Adaptation studies, whether situated in literary or media studies, lacks a coherent model that illustrates how many adaptations of the same story work together, creating what Paul Davis, Brian Rose, and others refer to as “culture-texts.” Culture-texts are retold and remade countlessly, over long periods of time, building a large network of adaptations and remakes that is neither owned nor dominated by a particular author, medium, or “authoritative” version. Similarly, contemporary media studies does not fully account for how much today’s industry practices are inheritances of the past—adapted and repackaged not only for modern audiences but also for new technological, economic, legal, political, and social contexts. This chapter adapts and expands Henry Jenkins’s theories of transmedia storytelling, convergence culture, and participatory culture to develop a new model for transhistorical adaptation studies.

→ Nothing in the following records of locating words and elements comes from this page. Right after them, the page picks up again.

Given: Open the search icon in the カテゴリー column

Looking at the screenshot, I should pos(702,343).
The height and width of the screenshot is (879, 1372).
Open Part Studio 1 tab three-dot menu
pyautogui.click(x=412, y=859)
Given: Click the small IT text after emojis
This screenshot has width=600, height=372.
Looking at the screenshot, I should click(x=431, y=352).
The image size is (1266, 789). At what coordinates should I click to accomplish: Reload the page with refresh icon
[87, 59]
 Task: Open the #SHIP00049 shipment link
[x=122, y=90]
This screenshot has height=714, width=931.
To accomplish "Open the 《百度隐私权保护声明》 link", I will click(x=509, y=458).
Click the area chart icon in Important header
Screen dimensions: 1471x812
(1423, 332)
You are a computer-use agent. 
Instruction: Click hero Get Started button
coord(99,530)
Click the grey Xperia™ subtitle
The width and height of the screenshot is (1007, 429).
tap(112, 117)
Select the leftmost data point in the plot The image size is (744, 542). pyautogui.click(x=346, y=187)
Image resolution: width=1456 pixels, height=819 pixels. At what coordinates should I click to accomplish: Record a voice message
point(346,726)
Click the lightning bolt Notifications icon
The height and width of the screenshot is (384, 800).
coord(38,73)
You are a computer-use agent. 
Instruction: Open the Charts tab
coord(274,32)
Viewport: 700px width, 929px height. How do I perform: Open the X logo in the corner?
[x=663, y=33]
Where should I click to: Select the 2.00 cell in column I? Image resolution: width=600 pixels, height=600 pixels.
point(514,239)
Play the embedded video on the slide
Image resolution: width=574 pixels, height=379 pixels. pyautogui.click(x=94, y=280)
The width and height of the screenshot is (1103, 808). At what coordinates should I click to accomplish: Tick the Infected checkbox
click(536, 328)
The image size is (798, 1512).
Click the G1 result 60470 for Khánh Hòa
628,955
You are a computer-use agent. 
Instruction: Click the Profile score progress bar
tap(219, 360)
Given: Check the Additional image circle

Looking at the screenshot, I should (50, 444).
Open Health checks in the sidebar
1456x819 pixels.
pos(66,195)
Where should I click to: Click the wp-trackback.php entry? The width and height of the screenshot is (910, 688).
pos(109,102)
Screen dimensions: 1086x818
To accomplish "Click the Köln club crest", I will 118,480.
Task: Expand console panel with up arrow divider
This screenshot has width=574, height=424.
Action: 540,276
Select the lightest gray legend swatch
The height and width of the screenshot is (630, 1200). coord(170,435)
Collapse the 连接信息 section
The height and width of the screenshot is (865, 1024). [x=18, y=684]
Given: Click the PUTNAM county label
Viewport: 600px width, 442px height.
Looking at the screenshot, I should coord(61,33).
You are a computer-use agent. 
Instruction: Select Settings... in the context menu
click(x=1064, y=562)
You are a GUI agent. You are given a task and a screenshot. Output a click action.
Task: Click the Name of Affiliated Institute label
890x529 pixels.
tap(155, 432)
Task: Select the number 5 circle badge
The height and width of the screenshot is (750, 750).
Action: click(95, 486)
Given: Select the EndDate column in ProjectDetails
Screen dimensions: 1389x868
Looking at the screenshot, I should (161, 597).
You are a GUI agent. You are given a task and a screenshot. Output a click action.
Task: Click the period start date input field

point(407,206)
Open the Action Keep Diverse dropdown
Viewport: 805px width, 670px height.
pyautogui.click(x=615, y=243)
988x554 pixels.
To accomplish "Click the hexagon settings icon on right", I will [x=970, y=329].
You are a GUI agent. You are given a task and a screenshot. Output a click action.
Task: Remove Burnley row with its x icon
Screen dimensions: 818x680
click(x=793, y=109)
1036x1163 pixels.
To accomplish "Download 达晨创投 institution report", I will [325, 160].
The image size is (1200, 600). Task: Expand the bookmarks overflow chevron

This transhistorical view includes storytelling across a diverse range of forms and media, including literature, the performing arts, visual arts, film and television, new media, and immersive/hybrid forms. Szwydky’s “Transmedia cultural history” expands existing definitions to include long-term historical awareness and engagement. Transmedia cultural history incorporates practices of artistic production, industrial convergence, and ongoing audience (and scholarly) reception. This term explores how technology, spectacle, celebrity, the proliferation and commercialization of art forms, world-building, tie-ins, and merchandizing functioned at different historical moments. Moreover, it provides opportunities to identify and examine how cultural production in early periods has influenced complementary practices in later periods, including the present.